The better question is: “How do I engineer a work environment that prompts my team to self-motivate?”
Swavely is the founder and president of Evolution Leadership Coaching. He also serves as an advisory board member for the Truist Leadership Institute.
“Self-motivation as opposed to motivation is a subtle but important distinction,” says Swavely. “As a leader, you can’t directly affect the motivation of anyone on your team. That power is totally outside your control. What you can control is the creation of an engaging environment in which your team will motivate themselves.”
According to Swavely, neuropsychology has identified multiple important environmental variables leaders can leverage to create optimal engagement.
Neuropsychology teaches that wired into everyone’s brain is a primitive survival decision and related behavior of approach or avoid. When leveraged properly, this hard wiring has great power to build an optimally performing team. If mismanaged, it can also be the root cause of a poorly performing team.
Workplace success is all about the work environment created by the team leader.
“My approach to helping leaders motivate their team leverages this knowledge and utilizes the engineering of seven environmental variables that influence, what neuropsychologists call motivational brain networks,” says Swavely.
The human brain has many motivational brain networks that create the brain’s motivational system.
“Seven beliefs are particularly effective in increasing motivation in the work setting,” says Swavely. “Think of each of them as a lever leaders can use to engineer the optimal work environment.”
Here are the seven belief levers a leader can use to inspire positive self-motivation:
Social Acceptance. A belief that one is accepted by and has positive relationships with those they work with, especially the leader.

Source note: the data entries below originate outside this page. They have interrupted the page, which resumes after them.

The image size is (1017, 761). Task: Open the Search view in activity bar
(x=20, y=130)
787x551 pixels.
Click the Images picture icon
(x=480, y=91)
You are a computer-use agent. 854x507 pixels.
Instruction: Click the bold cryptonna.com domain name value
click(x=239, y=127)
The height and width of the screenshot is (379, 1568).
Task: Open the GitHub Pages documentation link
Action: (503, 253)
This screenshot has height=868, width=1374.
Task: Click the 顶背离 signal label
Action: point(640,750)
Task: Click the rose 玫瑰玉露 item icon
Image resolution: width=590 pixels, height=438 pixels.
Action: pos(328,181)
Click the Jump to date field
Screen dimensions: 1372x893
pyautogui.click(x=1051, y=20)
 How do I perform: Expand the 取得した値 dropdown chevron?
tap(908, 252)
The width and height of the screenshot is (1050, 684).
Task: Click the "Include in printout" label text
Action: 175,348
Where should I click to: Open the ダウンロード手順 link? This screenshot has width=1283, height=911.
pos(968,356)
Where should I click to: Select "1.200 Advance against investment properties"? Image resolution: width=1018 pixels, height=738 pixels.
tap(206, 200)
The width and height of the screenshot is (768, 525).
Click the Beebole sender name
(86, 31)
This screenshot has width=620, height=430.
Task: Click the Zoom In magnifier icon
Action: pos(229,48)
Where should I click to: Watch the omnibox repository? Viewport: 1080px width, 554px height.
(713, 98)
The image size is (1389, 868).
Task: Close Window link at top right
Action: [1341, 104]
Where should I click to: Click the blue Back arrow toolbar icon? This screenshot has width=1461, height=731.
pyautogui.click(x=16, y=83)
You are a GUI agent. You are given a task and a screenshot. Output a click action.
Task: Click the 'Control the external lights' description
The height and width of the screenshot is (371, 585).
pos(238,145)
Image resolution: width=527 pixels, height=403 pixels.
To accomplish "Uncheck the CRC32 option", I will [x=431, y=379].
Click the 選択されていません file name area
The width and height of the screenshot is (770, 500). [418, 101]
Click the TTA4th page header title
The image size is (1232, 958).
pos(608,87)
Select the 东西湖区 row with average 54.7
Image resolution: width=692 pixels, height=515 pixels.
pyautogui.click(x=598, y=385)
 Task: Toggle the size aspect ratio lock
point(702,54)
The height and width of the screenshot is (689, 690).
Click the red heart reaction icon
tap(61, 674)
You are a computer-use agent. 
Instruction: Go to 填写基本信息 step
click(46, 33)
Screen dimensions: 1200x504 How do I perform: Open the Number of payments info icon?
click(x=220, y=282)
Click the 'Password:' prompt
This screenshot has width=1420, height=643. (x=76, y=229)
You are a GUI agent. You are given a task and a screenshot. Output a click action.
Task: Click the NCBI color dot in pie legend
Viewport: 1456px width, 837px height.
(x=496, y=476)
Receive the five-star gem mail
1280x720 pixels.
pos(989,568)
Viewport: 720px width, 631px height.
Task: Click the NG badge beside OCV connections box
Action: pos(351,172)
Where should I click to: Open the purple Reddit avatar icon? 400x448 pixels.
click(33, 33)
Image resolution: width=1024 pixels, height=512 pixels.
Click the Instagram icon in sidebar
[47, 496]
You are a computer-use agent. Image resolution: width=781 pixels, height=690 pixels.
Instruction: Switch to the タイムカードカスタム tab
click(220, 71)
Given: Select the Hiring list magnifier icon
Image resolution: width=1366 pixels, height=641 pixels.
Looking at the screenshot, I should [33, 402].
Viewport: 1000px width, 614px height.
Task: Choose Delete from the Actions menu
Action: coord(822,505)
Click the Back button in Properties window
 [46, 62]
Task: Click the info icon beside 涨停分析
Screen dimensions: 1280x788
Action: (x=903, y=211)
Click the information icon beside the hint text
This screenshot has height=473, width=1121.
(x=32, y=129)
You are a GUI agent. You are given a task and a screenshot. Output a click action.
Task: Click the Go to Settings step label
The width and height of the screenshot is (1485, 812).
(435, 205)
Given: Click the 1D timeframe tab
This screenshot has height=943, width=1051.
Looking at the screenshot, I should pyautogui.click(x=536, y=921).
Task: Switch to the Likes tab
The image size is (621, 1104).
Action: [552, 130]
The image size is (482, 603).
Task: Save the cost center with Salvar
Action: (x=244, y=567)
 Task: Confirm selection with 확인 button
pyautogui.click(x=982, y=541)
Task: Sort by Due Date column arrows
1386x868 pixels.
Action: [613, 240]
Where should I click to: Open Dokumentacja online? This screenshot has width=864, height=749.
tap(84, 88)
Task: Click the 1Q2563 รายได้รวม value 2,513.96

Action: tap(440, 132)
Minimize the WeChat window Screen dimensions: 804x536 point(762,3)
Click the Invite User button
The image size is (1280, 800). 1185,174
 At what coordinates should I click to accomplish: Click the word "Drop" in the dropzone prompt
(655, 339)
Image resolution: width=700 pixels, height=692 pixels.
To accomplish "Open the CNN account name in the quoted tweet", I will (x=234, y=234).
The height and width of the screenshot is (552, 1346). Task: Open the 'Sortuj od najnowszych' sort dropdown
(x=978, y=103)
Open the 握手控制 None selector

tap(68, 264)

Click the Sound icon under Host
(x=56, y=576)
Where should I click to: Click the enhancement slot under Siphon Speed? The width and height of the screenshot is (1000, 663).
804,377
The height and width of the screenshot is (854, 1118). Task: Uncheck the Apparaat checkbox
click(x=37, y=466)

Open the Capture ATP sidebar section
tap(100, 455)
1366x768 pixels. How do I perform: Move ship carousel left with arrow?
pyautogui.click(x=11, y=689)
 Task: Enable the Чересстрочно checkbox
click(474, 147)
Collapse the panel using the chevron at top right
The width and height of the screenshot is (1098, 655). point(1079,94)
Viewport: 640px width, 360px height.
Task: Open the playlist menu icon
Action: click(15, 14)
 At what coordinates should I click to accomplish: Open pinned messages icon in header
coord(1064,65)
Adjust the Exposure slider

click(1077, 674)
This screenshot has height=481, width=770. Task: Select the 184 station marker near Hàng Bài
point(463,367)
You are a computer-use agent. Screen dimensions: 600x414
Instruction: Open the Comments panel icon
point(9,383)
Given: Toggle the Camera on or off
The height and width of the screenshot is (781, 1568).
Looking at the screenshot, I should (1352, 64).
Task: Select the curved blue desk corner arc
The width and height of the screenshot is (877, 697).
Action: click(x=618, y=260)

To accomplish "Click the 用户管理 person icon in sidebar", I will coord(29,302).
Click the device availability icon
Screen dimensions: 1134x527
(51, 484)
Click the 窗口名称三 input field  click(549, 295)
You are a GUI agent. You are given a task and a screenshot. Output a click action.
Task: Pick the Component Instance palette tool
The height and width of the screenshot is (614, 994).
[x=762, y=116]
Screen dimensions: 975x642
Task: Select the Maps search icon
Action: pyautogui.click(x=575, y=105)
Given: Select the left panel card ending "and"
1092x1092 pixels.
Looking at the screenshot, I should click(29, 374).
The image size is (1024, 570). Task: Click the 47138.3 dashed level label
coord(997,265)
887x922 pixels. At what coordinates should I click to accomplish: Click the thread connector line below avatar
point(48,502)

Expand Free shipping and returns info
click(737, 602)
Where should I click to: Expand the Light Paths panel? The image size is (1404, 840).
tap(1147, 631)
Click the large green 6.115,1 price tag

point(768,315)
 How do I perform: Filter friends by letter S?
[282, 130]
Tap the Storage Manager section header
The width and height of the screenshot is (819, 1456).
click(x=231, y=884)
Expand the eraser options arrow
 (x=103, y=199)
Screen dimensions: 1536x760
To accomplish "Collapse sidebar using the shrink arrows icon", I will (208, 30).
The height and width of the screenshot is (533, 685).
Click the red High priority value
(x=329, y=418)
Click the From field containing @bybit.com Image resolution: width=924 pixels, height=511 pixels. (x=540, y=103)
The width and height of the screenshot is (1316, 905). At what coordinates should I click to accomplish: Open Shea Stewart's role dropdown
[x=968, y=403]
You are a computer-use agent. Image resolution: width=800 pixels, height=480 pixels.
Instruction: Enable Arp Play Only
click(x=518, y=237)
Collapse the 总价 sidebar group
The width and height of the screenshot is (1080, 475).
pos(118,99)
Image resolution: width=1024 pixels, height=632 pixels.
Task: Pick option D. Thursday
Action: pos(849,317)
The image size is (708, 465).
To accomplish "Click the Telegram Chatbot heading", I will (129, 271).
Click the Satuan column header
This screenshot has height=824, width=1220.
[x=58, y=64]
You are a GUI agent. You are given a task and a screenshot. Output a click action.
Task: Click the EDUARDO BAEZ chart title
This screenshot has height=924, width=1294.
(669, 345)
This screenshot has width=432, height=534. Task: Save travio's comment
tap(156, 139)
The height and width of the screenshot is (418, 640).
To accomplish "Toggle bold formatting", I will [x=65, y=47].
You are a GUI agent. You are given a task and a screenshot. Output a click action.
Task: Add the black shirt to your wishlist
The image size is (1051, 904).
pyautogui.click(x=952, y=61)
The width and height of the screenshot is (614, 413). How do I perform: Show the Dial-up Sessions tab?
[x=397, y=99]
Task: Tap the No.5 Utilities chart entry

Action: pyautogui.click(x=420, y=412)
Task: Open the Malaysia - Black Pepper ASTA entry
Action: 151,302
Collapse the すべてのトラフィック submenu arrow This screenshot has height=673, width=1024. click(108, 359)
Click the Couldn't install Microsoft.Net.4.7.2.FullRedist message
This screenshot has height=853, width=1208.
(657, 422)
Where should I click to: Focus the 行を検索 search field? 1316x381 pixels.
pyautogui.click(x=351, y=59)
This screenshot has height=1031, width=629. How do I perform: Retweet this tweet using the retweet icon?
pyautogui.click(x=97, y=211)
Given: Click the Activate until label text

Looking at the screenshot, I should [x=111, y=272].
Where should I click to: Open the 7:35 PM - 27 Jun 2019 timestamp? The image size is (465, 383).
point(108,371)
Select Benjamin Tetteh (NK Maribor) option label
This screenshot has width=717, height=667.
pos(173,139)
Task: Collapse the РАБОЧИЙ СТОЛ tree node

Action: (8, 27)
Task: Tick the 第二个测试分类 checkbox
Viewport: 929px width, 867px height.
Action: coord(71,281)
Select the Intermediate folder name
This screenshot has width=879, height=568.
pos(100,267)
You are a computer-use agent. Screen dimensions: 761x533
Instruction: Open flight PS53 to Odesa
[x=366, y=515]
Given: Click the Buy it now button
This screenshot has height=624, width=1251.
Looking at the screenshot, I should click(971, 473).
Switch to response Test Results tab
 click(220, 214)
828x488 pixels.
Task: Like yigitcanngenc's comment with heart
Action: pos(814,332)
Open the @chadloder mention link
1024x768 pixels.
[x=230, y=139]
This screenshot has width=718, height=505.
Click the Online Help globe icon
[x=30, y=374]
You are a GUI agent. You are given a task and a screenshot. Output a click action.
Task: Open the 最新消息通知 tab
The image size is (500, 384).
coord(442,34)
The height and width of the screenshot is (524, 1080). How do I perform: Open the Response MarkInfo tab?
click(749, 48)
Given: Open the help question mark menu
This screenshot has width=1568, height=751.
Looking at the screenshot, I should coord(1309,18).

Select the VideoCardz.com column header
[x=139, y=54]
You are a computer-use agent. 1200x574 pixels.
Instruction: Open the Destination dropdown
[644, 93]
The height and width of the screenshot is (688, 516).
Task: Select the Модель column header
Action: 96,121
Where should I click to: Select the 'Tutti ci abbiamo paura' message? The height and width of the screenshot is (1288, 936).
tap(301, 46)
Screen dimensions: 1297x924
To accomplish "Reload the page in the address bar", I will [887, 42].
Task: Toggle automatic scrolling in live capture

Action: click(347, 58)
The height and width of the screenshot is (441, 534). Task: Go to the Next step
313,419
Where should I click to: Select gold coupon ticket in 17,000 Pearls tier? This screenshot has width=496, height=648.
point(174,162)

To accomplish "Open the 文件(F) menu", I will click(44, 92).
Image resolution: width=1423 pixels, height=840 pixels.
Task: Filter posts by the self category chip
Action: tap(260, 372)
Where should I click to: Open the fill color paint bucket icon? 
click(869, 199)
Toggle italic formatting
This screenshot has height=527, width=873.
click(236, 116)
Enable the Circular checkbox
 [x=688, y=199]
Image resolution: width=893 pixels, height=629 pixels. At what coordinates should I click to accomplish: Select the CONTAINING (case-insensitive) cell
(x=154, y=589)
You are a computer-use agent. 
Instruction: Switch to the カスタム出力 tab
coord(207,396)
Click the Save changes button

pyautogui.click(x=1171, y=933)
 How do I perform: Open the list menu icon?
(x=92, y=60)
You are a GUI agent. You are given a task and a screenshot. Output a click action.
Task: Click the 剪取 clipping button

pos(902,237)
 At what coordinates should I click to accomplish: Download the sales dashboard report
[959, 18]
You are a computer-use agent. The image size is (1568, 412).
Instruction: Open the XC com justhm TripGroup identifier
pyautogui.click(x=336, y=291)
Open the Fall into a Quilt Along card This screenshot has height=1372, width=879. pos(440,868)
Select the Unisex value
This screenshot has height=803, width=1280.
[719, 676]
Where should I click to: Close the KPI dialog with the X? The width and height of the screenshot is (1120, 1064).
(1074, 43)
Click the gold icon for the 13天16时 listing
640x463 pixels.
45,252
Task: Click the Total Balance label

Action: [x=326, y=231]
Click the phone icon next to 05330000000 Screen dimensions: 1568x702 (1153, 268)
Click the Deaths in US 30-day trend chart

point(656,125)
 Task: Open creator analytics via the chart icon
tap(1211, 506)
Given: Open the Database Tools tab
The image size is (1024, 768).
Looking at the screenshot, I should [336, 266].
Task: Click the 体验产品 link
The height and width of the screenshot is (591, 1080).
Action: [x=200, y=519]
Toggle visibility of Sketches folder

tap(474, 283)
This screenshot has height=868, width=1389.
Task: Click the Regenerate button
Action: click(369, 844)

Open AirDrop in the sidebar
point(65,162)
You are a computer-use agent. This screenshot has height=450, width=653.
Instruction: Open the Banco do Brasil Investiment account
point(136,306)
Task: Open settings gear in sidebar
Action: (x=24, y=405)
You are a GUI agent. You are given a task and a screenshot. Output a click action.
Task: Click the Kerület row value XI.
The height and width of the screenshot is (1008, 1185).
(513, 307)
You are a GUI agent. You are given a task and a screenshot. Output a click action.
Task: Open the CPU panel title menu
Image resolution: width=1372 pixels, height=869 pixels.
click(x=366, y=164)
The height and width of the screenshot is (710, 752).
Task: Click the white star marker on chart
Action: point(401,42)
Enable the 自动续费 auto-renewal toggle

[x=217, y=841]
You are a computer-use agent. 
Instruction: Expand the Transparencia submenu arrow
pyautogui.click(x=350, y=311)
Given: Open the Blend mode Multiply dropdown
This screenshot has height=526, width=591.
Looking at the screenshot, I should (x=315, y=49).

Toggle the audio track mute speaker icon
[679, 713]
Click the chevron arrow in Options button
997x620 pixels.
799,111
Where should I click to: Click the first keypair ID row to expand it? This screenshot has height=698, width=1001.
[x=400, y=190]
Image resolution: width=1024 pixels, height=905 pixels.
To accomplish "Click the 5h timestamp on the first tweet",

Social Equity. A belief that one is treated fairly and equitably by those they work with, especially the leader.
Social Appreciation. A belief that one is appreciated and viewed as an important contributor by those they work with, especially the leader.
Role Certainty. A belief that one has clarity about what success in their role looks like and the rewards that success will bring.
Role Autonomy. A belief that one has an appropriate amount of control to complete the tasks of their role in a way they think best.
Role Fit. A belief that one’s skills are a great match for the challenges of their role—being neither overqualified nor underqualified.
Role Purpose. A belief that one’s work role supports a larger purpose.
“Leaders have great control over these levers that either create an environment that facilitates team motivation and engagement or discourages it,” says Swavely. “However, most leaders create their team’s working environment unconsciously and unintentionally versus a conscious and intentional way. They don’t even know the seven levers exist.”
Everyone has these motivational brain networks, yet few are aware of them because they function in the brain as antivirus software does in a computer. They’re running in the background, outside our awareness, scanning the environment for potential threats to avoid.
However, unlike a computer’s antivirus software, these networks are also scanning the environment for potential reward opportunities to approach.
“I classify three of the seven networks as social,” says Swavely. “These are focused primarily on human system factors related to the need for affiliation and approval. The other four I classify as primarily role related, focused on technical and operational system factors related to the need for successful role completion and achievement. This distinction can provide important clues about where to focus improvement efforts.”
Before founding Evolution Leadership Coaching, Swavely was the director of consulting at Truist Leadership Institute. He also served as the director of client solutions during his tenure there.
Swavely received his PhD in clinical neuropsychology from Georgia State University.